### PAGE TEXT

Saturday, December 13, 2014

USASJ Story Project 13-DEC-2014 DAVE ROBINSON



Dave Robinson circa 1974 taking it to the now defunct but once 
renown Bear Mountain, NY (just north of NY City) where the crowds 
were ample and the snow was not.
DAVE ROBINSON
Age 55
Buckingham, PA
Mt. Beacon Ski Club; 
Vermont Academy Ski Team; Bates College Ski Team; Dartmouth Outing Club; Ford Sayre Ski Club

For decades, I had the good fortune to jet through the world as a businessman.  Before that I rode in the back of station wagons and school vans for weekend Nordic competitions, jumping in nine different northeastern US states by the age of 16 and eventually driving jumpers in a Dartmouth ski team van.

My jumping began at age seven in a Hudson River Valley hometown of Beacon, New York.  Before waxing in those days, we shellacked the sliding surface of our hickory jumping skis and burned pine-tar into the bottoms of the skinny cross country skis.  We soon enjoyed the benefits of fiberglass and polyethylene, yet by my early teens (see Bear Mountain picture above), we still rode the in-run with hands in front of our wool team sweaters and jumped keeping the skis straight and parallel without a helmet or high-back boots. 

The ski area on the side of Mt. Beacon no longer exists.  In the later 1960’s it expanded, replacing rope tows with chair-lifts, adding many new trails and ultimately bull-dozing our small jumps.  Bear Mountain was 20 miles downriver, so we spent quite a bit of time at this state park.  Being close to New York City made it great for spectators, but lousy for natural snowfall.  So jumps were a continual work in process, with ice shavings from the park’s skating rink and gravel-laden “snow” reclaimed from plowed parking lots among the sliding materials we and the park workers applied to the hill.  They usually were able to pull off quite a show on the “50 meter” jump most weekends in January and February.

My father, Dick Robinson, was then the driving force of the Mt. Beacon Ski Club.  He and other parents would regularly take us to jumps at Lake Placid, Rosendale, Salisbury, Brattleboro, Hanover and Lebanon and sometimes as far away as Rumford, Berlin, Laconia or Lyndonville.

######
### DATA

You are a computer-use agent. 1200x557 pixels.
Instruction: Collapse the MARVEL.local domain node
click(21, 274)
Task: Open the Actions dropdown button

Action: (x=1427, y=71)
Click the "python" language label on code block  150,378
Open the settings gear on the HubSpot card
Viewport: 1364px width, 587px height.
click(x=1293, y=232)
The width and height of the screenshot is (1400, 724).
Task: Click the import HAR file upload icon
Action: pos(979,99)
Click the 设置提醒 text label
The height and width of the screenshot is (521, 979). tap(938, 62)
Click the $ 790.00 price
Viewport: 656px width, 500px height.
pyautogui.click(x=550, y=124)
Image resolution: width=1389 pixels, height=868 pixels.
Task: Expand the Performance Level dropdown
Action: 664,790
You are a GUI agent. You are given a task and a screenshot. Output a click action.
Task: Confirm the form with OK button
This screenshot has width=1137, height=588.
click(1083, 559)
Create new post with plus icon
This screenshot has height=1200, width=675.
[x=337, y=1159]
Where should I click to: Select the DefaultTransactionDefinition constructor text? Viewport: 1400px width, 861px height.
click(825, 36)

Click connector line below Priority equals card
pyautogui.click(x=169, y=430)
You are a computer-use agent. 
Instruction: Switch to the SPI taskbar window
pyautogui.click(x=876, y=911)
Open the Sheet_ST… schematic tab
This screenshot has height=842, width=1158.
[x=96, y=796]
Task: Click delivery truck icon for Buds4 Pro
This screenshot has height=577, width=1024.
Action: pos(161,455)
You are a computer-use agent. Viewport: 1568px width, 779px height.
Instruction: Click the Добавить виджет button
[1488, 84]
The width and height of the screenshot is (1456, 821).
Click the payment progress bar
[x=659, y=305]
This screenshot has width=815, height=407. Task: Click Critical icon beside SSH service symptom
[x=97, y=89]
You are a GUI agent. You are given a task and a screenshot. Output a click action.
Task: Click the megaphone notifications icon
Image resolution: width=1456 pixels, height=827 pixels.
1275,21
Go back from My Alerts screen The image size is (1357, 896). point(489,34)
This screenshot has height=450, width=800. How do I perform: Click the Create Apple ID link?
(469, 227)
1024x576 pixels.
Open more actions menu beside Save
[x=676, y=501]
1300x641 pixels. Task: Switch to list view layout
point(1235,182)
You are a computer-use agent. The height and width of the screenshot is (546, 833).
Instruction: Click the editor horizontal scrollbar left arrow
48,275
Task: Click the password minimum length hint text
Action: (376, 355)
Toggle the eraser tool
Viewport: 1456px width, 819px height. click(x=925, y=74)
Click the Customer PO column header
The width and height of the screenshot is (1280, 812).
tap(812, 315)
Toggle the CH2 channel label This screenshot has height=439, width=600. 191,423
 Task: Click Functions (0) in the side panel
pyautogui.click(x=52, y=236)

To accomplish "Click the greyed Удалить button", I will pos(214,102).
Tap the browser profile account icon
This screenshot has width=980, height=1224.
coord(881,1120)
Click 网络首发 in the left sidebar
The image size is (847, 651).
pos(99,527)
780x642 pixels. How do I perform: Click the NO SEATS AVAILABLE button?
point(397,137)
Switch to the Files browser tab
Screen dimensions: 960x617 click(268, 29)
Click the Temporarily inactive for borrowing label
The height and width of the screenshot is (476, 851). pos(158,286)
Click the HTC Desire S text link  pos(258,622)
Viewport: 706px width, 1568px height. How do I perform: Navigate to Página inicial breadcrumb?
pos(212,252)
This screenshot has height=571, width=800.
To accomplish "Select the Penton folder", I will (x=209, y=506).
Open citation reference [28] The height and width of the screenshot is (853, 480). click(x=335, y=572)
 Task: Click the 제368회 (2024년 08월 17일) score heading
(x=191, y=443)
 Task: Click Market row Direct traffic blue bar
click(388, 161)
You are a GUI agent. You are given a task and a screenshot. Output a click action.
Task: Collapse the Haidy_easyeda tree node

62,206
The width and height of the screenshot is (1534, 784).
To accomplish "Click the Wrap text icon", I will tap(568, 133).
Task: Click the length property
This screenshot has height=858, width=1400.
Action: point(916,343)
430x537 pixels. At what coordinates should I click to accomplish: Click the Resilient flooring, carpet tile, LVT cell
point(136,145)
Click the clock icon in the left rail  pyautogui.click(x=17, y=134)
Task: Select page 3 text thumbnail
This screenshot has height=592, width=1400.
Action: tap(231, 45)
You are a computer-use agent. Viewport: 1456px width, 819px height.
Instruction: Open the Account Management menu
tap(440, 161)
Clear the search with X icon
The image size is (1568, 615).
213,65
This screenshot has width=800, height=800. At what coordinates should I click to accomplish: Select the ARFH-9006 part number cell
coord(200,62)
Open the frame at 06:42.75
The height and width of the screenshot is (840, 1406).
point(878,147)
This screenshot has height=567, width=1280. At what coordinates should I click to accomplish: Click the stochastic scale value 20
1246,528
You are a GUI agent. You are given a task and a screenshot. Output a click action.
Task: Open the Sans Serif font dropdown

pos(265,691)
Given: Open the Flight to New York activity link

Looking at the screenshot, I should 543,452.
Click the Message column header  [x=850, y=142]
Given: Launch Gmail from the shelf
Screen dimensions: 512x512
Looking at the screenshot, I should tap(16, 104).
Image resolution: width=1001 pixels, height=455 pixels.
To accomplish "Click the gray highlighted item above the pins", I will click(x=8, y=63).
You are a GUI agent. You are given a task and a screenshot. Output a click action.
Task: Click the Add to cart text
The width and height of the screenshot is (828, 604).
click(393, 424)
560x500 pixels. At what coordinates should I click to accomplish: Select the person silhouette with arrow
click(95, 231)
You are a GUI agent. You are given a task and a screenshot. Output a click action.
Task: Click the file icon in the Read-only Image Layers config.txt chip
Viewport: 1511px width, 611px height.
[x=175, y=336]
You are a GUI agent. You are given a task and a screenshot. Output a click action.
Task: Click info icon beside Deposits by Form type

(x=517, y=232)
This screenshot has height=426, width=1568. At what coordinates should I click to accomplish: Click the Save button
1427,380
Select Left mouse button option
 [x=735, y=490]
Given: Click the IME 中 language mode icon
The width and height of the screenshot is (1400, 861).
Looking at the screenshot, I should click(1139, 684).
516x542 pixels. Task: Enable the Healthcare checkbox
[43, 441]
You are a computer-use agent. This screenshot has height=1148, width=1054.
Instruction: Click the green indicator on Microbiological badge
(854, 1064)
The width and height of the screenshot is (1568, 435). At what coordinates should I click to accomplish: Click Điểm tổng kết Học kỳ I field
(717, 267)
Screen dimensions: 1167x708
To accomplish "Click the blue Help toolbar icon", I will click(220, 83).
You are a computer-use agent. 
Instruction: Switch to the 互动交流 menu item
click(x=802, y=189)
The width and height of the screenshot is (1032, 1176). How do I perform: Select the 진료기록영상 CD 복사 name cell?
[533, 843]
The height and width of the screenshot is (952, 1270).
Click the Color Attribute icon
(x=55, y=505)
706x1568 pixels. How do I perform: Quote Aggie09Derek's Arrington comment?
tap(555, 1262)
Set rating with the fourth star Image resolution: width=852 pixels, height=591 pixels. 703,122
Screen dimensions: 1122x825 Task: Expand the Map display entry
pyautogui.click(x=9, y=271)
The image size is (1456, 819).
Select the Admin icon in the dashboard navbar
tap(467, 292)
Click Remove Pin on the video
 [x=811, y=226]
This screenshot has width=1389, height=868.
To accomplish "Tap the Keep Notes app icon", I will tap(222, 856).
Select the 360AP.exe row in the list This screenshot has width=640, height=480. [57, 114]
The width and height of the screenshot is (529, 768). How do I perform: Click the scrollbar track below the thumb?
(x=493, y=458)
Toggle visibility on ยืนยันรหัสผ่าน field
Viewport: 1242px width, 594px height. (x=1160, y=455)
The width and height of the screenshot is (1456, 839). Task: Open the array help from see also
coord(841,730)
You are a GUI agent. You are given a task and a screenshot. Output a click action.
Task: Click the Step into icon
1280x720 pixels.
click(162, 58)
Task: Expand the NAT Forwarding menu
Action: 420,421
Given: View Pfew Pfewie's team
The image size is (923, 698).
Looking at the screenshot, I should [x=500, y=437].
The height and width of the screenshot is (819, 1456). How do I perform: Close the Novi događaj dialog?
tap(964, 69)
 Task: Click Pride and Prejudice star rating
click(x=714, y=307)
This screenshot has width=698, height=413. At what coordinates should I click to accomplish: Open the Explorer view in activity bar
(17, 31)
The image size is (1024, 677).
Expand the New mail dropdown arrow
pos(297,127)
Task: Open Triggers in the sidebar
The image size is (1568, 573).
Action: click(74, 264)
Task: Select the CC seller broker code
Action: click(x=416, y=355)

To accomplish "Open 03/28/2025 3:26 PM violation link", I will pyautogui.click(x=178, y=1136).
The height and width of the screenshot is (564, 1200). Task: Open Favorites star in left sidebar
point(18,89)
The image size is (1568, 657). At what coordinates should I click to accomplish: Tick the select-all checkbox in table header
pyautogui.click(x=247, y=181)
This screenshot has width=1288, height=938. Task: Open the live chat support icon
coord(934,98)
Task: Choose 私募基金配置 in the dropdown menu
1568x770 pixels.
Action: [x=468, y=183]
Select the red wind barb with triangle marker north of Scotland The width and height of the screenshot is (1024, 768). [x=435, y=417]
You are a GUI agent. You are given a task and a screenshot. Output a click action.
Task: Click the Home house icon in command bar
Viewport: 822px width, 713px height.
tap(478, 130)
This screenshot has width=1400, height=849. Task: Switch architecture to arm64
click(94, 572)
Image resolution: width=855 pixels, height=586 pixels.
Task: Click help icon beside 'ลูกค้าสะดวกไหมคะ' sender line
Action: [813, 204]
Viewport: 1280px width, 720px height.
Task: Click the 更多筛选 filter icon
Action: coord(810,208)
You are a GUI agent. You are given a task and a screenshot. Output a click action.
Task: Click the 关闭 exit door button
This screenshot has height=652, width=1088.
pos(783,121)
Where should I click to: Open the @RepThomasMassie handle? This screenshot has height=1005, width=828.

######

## THINGS TO DO
1. Using the ski jumping account, decide whether each statement agrees with it, answering yes or no and quoting the deciding words: (a) Robinson started jumping at age seven in Beacon, New York; (b) Bear Mountain lay 50 miles downriver; (c) the Mt. Beacon ski area replaced its chair-lifts with rope tows.
2. In the rows, copy the lines starting with the line containing "Task: Open Triggers in the sidebar" and going on through the line containing "will pyautogui.click(x=178, y=1136).".

## SOLVED TASKS
1.
(a) Yes: "My jumping began at age seven in a Hudson River Valley hometown of Beacon, New York."
(b) No: "Bear Mountain was 20 miles downriver"
(c) No: "replacing rope tows with chair-lifts"

2.
Task: Open Triggers in the sidebar
The image size is (1568, 573).
Action: click(74, 264)
Task: Select the CC seller broker code
Action: click(x=416, y=355)

To accomplish "Open 03/28/2025 3:26 PM violation link", I will pyautogui.click(x=178, y=1136).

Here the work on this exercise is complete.